TASK: Each line of the listing where the string "will" appears is to be identified and copied.

::::::::

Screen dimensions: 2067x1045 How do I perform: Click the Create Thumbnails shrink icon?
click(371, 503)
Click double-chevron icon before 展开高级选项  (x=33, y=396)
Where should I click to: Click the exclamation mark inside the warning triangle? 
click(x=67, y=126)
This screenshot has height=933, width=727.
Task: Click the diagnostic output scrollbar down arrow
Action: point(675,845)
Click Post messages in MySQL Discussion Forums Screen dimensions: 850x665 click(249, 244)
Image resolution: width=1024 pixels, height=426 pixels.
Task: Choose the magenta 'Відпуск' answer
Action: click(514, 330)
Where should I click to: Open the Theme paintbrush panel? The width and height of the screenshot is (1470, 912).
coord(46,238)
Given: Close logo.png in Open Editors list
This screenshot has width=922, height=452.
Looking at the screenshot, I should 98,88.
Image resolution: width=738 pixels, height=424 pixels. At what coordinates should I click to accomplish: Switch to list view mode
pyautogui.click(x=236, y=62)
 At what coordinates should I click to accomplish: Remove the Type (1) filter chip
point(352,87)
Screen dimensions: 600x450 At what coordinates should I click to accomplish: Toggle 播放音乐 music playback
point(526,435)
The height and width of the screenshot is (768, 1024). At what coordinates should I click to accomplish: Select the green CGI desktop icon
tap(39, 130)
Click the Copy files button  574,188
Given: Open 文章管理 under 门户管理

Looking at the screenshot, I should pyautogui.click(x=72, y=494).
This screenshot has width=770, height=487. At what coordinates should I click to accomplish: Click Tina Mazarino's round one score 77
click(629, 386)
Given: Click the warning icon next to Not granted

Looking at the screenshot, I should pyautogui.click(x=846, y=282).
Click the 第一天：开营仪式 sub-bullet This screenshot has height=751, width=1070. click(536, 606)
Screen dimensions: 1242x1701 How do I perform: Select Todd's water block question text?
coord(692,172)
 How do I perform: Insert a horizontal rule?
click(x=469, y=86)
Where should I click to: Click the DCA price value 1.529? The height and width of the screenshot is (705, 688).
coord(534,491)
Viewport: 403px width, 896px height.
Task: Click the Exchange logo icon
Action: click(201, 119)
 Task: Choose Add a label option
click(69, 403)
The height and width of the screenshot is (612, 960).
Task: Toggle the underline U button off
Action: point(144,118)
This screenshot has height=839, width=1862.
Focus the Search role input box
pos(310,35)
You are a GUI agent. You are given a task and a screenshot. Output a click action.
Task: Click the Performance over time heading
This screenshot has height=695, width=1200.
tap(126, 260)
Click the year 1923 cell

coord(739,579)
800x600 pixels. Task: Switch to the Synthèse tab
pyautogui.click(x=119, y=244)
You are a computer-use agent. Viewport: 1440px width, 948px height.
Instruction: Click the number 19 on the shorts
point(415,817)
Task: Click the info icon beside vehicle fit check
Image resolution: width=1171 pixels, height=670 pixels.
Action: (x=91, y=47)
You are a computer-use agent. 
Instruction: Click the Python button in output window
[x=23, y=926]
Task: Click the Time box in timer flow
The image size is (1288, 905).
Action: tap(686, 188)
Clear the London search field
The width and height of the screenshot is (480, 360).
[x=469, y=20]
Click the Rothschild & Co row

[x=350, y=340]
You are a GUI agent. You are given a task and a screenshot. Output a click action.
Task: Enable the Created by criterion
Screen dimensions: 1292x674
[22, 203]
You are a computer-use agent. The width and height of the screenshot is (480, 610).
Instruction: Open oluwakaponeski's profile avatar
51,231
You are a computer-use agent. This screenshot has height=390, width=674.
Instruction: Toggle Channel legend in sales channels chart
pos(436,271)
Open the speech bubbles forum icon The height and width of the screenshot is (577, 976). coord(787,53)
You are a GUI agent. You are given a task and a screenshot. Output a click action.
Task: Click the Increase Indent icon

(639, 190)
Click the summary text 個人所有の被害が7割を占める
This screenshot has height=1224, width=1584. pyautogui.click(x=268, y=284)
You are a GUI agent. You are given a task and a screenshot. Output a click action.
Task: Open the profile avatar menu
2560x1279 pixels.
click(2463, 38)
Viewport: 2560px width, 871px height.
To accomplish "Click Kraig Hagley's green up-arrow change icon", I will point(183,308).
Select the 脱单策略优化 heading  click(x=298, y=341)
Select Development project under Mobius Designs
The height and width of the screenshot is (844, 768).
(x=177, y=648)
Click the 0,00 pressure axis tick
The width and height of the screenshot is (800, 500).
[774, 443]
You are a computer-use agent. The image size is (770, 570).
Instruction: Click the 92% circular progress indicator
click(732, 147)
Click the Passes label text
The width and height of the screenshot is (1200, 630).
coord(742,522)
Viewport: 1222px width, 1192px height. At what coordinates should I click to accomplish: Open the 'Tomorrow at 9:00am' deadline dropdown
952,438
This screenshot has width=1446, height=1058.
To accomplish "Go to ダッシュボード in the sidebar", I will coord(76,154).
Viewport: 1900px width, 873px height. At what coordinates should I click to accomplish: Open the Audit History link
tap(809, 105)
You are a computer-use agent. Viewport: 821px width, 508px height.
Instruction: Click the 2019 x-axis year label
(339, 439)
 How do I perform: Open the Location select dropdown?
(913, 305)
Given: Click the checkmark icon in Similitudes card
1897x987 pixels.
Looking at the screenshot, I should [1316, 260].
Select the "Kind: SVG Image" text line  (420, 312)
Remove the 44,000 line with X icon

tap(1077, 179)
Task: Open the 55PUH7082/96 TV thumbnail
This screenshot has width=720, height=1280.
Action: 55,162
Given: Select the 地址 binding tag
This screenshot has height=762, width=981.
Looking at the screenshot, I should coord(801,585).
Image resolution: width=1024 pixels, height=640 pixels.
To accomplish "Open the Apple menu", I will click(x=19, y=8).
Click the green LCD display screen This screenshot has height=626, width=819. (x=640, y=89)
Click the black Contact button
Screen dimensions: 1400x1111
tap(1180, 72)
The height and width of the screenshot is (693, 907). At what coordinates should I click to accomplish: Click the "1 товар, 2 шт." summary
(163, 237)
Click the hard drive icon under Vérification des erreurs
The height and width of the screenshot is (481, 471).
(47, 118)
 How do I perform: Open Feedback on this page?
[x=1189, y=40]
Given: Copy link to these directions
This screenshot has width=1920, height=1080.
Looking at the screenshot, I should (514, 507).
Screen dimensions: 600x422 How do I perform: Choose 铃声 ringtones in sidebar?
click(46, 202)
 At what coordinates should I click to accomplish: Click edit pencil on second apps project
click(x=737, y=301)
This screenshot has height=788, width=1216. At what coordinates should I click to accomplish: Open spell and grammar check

::::::::

OUTPUT:
To accomplish "Click Kraig Hagley's green up-arrow change icon", I will point(183,308).
To accomplish "Go to ダッシュボード in the sidebar", I will coord(76,154).
To accomplish "Open the Apple menu", I will click(x=19, y=8).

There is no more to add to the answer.